* _Excerpted passage_
<<<<

1965 The Board received a report on loss of membership emphasising the cause was decrease in initiations rather than resignations. The Committee's recommendations for remedy were not accepted by the Board and 'referred back'. Grand Lodge was informed that year a comprehensive report together with recommendations would be presented at the next Communications.
1966 Communications was advised the Board was 'not yet in a position where it feels that it could make a worthwhile recommendation to Grand Lodge'.
1970 A progressive new rule (210A) relating to masons changing areas of abode was recommended to Grand Lodge and has been refined in subsequent years.
1973 The Board resolved to establish a permanent Condition of the Craft Committee.
1977 At the instigation of a Wellington Past Masters group the Board decided to conduct a survey of members' opinions and attitudes to Freemasonry.
1978 Saw the proposals discussed and authorised in August but sad events required postponement of action until November 1979. The extensive Raines Survey of lodge buildings was tabled. External publicity and internal education committees were formed.
1980 The Board reformed the Condition of the Craft Committee as an active body. Changes of emphasis in the work of Grand Lodge office were initiated, and the Knox live initiates' plea recommended to the Craft.
1981 The Condition of the Craft Committee completed appreciation of the pilot survey and supervised the conduct of a further questionnaire.
1983 After a two year investigation of a Canterbury information project and overseas schemes the Educational committee launched the Mentor scheme (hopefully under the supervision of regional [or district] committees, but very few appear to have been established).

>>>>

Entries showing where items appear
<<<<

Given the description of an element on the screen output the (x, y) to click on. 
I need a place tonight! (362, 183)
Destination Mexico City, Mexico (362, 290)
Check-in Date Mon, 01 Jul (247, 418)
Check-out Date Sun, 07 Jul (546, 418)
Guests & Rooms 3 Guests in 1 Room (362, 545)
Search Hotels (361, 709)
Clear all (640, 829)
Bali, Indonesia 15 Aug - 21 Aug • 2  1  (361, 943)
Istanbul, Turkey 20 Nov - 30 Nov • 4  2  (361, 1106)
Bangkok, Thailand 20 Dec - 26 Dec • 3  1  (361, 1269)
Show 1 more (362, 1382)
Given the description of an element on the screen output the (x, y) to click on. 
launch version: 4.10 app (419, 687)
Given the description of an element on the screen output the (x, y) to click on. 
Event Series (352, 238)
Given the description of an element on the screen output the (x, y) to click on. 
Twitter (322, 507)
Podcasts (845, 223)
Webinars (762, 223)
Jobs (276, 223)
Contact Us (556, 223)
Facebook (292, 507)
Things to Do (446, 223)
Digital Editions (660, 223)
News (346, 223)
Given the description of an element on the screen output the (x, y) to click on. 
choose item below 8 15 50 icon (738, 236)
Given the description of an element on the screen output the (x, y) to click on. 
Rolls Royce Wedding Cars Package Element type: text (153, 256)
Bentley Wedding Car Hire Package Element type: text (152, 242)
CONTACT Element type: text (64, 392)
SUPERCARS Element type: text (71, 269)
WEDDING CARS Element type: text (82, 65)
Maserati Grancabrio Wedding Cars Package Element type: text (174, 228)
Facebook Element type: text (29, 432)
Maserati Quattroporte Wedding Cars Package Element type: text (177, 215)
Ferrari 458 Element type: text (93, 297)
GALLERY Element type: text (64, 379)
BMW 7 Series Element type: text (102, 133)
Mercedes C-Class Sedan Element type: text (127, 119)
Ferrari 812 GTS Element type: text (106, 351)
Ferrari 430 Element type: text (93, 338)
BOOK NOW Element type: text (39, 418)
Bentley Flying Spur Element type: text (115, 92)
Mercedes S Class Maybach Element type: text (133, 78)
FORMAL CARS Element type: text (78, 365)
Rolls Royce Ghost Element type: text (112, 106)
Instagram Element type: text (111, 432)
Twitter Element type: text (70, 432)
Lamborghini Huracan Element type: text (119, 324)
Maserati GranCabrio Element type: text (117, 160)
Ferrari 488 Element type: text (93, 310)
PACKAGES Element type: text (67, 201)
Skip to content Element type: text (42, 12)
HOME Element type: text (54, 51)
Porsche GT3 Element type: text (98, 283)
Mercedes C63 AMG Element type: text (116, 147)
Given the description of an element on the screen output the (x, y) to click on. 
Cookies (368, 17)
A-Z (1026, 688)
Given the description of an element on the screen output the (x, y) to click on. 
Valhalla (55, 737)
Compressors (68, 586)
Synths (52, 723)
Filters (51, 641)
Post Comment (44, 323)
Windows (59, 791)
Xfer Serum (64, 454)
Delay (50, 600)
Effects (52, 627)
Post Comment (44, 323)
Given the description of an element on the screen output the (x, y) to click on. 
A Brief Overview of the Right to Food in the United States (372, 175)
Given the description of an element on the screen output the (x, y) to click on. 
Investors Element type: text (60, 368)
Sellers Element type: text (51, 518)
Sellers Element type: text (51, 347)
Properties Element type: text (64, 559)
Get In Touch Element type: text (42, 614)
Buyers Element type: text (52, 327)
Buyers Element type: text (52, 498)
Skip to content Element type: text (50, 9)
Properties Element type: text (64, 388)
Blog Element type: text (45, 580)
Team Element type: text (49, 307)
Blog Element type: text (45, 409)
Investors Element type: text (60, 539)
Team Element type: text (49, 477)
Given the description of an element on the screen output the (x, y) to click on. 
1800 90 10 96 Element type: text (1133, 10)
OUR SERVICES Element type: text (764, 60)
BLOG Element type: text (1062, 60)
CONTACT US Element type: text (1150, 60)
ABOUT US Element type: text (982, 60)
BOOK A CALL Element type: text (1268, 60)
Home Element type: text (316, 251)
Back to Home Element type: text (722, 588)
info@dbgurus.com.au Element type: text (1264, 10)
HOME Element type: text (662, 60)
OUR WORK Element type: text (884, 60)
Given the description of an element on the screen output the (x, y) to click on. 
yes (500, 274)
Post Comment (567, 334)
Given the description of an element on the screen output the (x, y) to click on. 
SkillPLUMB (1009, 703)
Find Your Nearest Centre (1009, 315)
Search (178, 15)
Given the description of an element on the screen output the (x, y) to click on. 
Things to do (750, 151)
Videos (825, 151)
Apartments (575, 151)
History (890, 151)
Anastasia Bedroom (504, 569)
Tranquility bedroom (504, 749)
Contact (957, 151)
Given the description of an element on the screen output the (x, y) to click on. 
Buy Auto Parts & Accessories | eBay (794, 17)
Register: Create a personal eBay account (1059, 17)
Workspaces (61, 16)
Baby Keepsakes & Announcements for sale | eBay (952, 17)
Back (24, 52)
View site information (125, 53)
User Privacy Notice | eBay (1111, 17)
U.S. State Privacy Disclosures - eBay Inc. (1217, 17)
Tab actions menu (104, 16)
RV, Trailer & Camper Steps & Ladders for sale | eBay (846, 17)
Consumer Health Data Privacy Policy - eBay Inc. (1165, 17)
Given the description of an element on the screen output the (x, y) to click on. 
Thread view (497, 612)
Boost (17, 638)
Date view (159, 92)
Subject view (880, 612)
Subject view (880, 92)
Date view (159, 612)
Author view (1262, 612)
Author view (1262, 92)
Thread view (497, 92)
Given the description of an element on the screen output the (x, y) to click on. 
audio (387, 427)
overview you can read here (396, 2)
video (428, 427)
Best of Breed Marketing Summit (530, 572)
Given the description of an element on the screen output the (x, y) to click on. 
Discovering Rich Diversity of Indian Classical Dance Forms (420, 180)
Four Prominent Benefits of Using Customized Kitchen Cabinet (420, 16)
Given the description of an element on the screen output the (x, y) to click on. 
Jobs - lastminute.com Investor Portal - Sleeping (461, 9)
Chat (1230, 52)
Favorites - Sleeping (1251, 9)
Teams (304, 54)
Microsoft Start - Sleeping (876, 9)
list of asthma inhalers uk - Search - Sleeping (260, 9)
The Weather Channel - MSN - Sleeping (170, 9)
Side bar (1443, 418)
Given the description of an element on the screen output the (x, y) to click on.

>>>>

* _Exercise set_
- A) Set down, word for word, the stretch of the Grand Lodge timeline from "1966 Communications was" through "attitudes to Freemasonry.".
- B) Continue the Grand Lodge timeline beyond its final entry.
These rows were drawn from a separate source.

* _Answers to the problems_
- A)
1966 Communications was advised the Board was 'not yet in a position where it feels that it could make a worthwhile recommendation to Grand Lodge'.
1970 A progressive new rule (210A) relating to masons changing areas of abode was recommended to Grand Lodge and has been refined in subsequent years.
1973 The Board resolved to establish a permanent Condition of the Craft Committee.
1977 At the instigation of a Wellington Past Masters group the Board decided to conduct a survey of members' opinions and attitudes to Freemasonry.

- B)
The Condition of the Craft Committee presented a summary of survey findings authoritative forward projections on the future of the Craft, and their recommendations (now known as the 'Twenty One Points'). This was widely distributed and parts published in The New Zealand Freemason. At the conclusion of the paper the Committee 'sees its role as a continuing one and fundamentally on the action front. Many reports of a similar nature have been prepared in other Constitutions. In most cases they have died in the hole. The same fate could well overtake this report . . . ' Of the six papers of consequence prepared the Board apparently considered in depth one (relating to district committees) before disbanding the Committee in February of this year.

The Twenty One Points' raise many questions. For example, what has happened about:
Item 3   The major overhaul of our transfer system?
Item 9   Educational programmes in addition to the Mentor scheme (and what support given to the enthusiastic mentor co-ordinator?)
Item 16  Clarification of our attitudes to 'de facto' relationships?
Item 18  Development of the district committee scheme?

What action has been taken about ritual revision and the proposed study of selected progressive lodges. (The recent progress of several sister Constitution city lodges bears examination.)

The Board, always with an extensive agenda, has approved many advices to the lodges, sponsored changes in acceptable dress, penalties presentation, and streamlined executive control and administration. Communications have improved with publicity much more widespread, but has there been any rethink of our objectives and operations?

There is no evidence yet published of any forward policy or plans for the future being developed although, to quote an eminent brother, . . . 'Goodness knows, we have the expertise within the Craft to do just that'. Many resigning brethren do not express the same confidence in us.

Activity in our District

The detailing of actions taken in this district has faced similar difficulties, despite the co-operation and interest of many brethren. A Past Provincial Grand Master, R.W. Bro. S.H. Downes, responded positively to my enquiries. He emphasised 'that mere numbers were not the be all and end all of our aims', while explaining his main task, in command of the district, was to encourage the maintenance of the highest possible standards in the lodges under his control.

The minutes of our Masters and Wardens meetings record since 1960 only thirteen items relating in some way to the sustaining of membership. A very efficient school for Masters and Wardens continues to interest many of our principal officers, but instruction nights for Fellowcrafts and Entered Apprentices, commenced in 1971, continued for only a few meetings. The Roskill village attracts active interest from many brethren, while an annual dance, bowling and golf tournaments help to sustain the spirit of fellowship among us. A valiant attempt to rejuvenate St Benedict's Street as a Masonic Centre continues today.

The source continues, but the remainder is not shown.